Directions >>
Please retype exactly the lines from the one containing "Task: Tap the 4:04 clock in status bar" through the end of the records, leaving out the pictures.

Material for this task >>
BEGIN

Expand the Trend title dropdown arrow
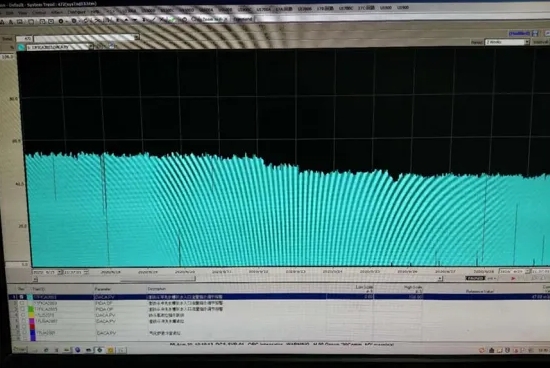The width and height of the screenshot is (550, 368). click(136, 37)
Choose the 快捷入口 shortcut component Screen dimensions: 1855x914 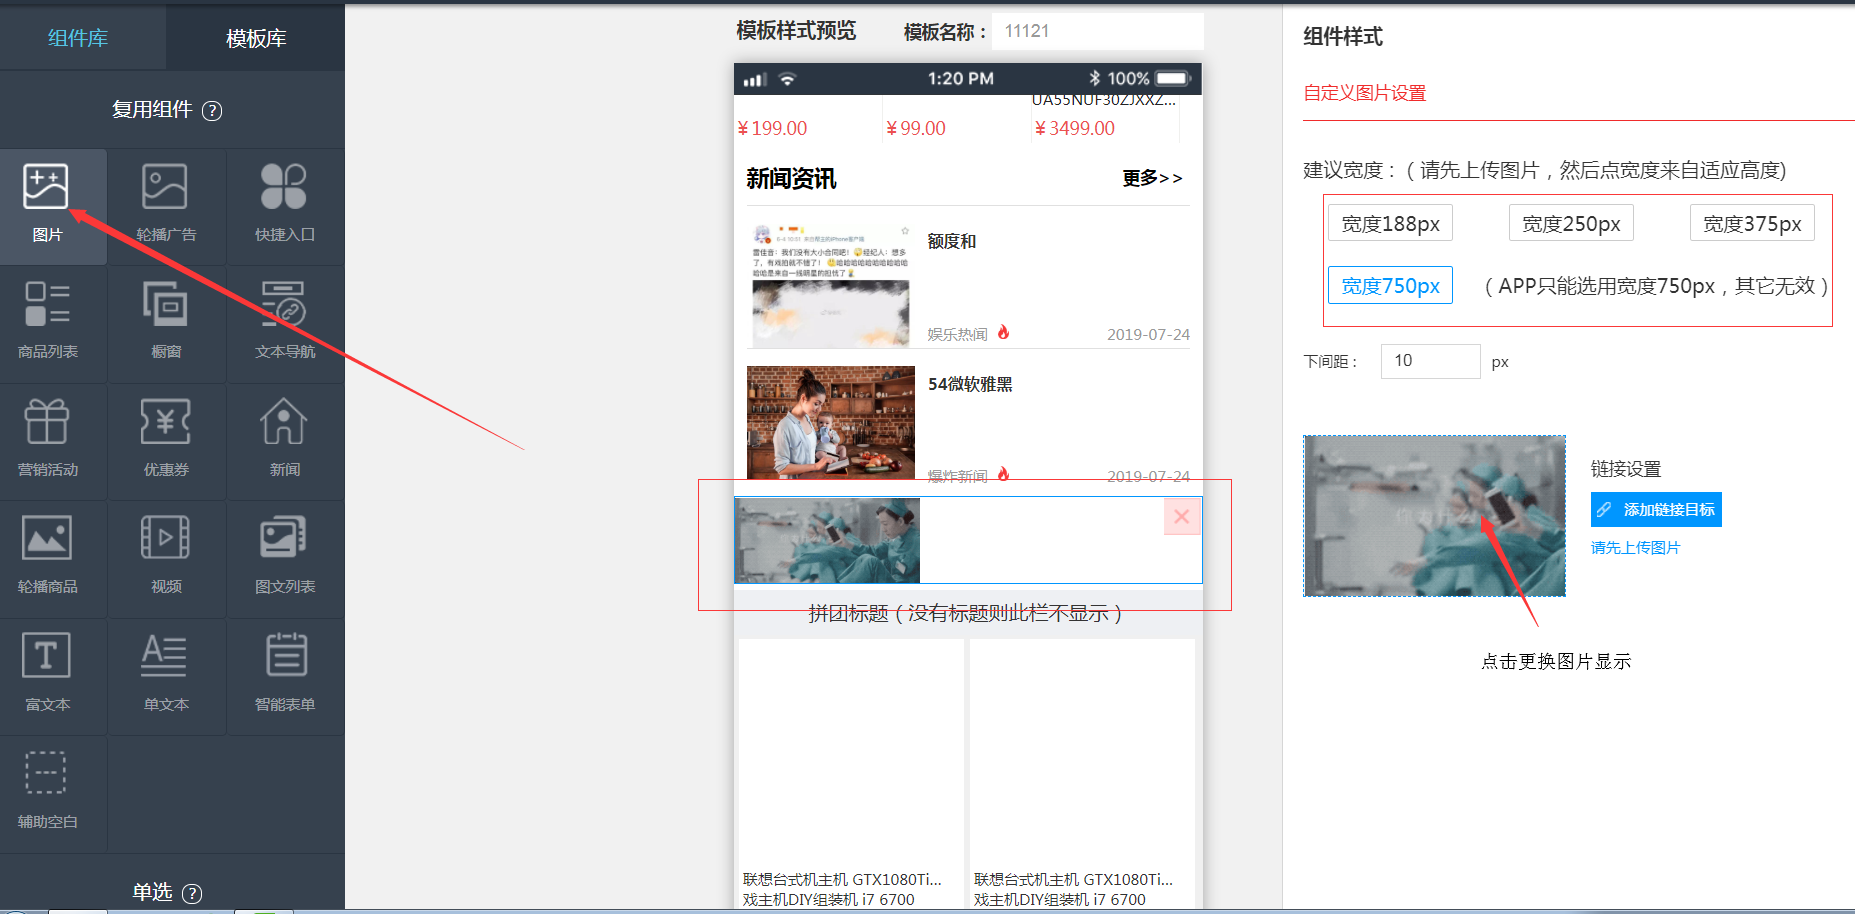(285, 205)
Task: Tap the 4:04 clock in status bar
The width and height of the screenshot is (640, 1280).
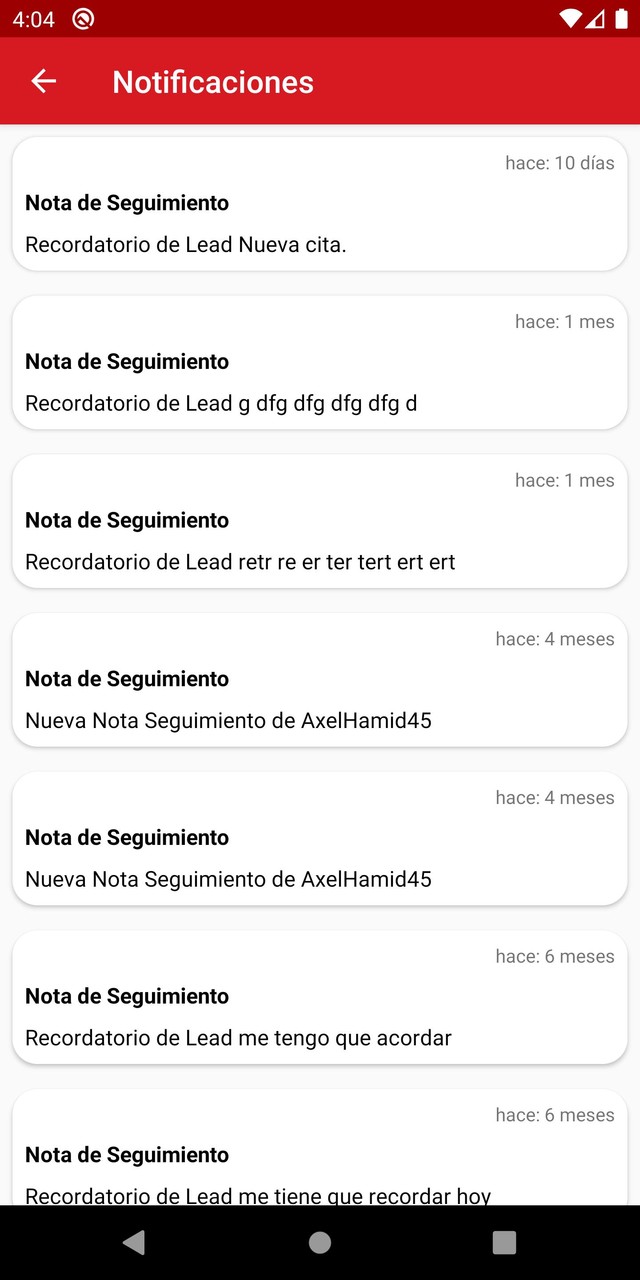Action: [33, 19]
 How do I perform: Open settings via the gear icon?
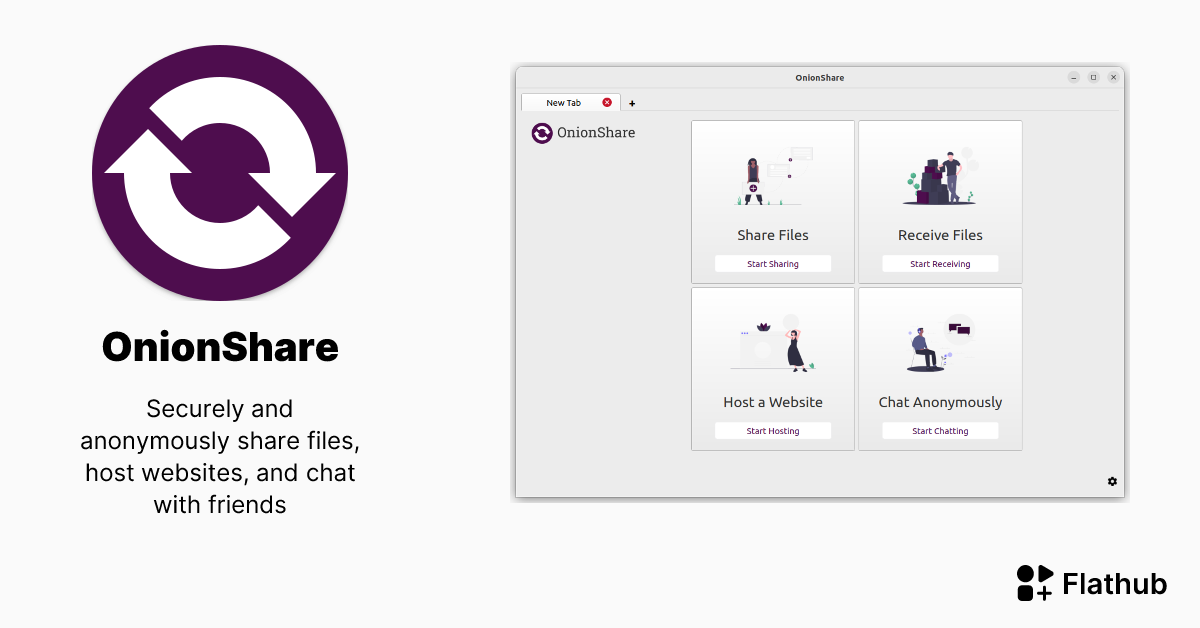point(1112,481)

END

Exercise solution >>
Task: Tap the 4:04 clock in status bar
The width and height of the screenshot is (640, 1280).
Action: [33, 19]
 How do I perform: Open settings via the gear icon?
point(1112,481)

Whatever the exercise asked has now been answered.